26 czerwca 2014
(czwartek) o godz. 17.00
Fabularny
debiut Petera Greenawaya to esej na temat braku obiektywizmu w gatunkach
sztuki, które do miana przeźroczystych aspirują. Rozgrywający się w angielskiej
posiadłości, kameralny „dramat”, prezentuje apodyktycznego rysownika
krajobrazowego Neville’a, przyjmującego zlecenie na sporządzenie dwunastu
rysunków posiadłości państwa Herbert. Podobnie jak w Powiększeniu Michelangelo Antonioniego, w „kadr” (dosłownie: bohater
posługuje się przenośną ramą nakładającą linie prostokątnej siatki na
obserwowany krajobraz) nieustannie wchodzą mu obiekty niepożądane; ale czy
przypadkowe? Jak zasugerował francuski tytuł filmu – po „morderstwie w
angielskim ogrodzie” pozostać musiały przecież jakieś poszlaki.
Za
pomocą ortogonalnego układu ogrodowego Greenaway ukazuje kosmogonię w miniaturze.
Temat ten obsesyjnie studiował będzie w całej twórczości – zakamuflowana
subiektywizacja w artystycznej metodzie. W zasadzie bohaterem każdego z filmów Brytyjczyka
jest reżyser filmowy, przebrany raz za architekta (Brzuch architekta), kiedy indziej za malarza (Straż nocna). W Kontrakcie
rysownika reżyser cyzeluje każdy kadr, jednak nie omieszka też transformować
rzeczywistość profilmową – zastany przez niego plener.
Podczas
pierwszego spotkania filmowego z cyklu Sztuki
oswajanie przyjrzymy się więc sposobom, jakimi artysta porządkuje chaos.

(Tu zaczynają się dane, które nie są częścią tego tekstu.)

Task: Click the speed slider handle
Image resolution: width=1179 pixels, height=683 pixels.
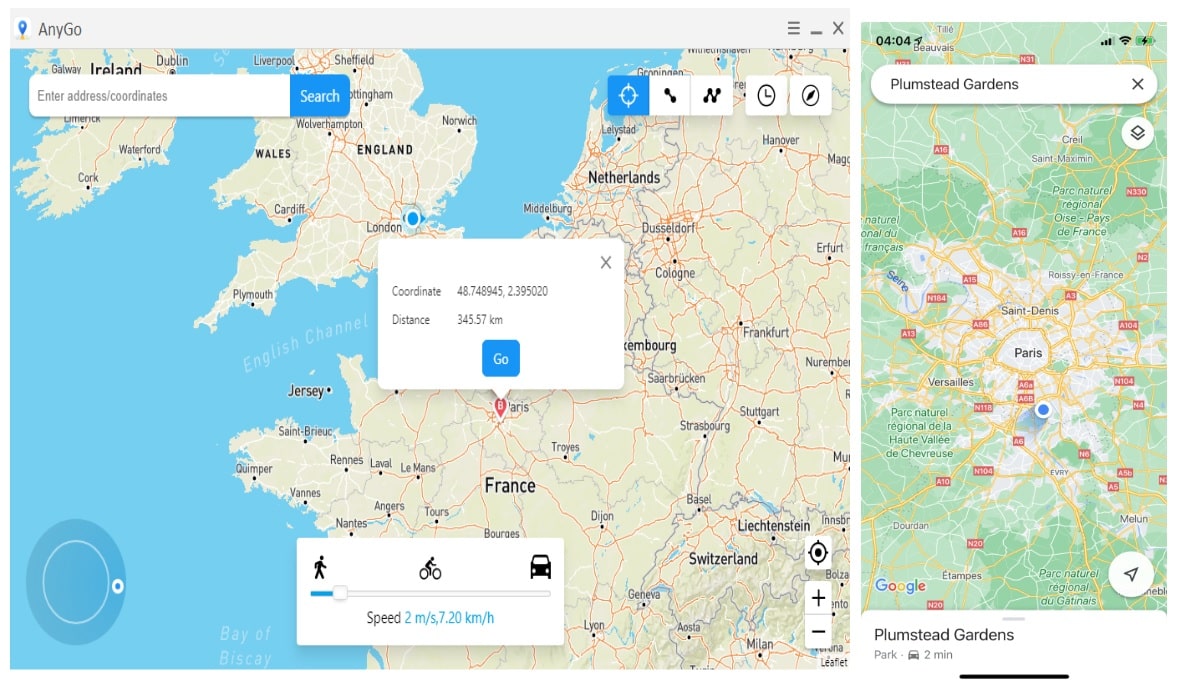Action: click(340, 593)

Rygor
geometrycznych form zmaga się tu z asymetrią wydarzeń, a za pośrednictwem
komentarza do XVII-wiecznej sztuki ogrodowej przeprowadzone zostaje
postmodernistyczne studium różnorodnych iluzji: optycznych sztuczek w
krajobrazie posiadłości Herbertów, szkiców sporządzanych dłonią samego Greenawaya
(malarza z wykształcenia) – mimetycznie odzwierciedlających przestrzeń w kadrze,
którą wpierw zakomponowano na podstawie szkiców, współpracującego przy filmie
architekta, Nigela Coatesa. Nie inaczej jest z iluzją, która ujmuje widownię w
ramy przedstawienia. Na ekranie przyglądamy się i przeglądamy się we wszechobecnych
gapiach, przechadzających się po posiadłości. W końcu prawdziwy „kontrakt”
reżyser zawiera właśnie z nami.
Bibliografia:
Louise
O'Konor, Obraz i mamidło, czyli pakt
twórcy z widzem, [w:] „KINO” 1986, nr 02, s. 20-21.
Maciej Stasiowski - doktorant
filmoznawstwa w Instytucie Sztuk Audiowizualnych UJ zajmujący się
potencjałem kina, jako medium do realizacji projektów architektury
niemożliwej, oraz wykorzystaniem technik filmowych w architekturze. Redaktor dwumiesięcznika „EKRANy", a także kilku tekstów
opublikowanych w „Kwartalniku Filmowym".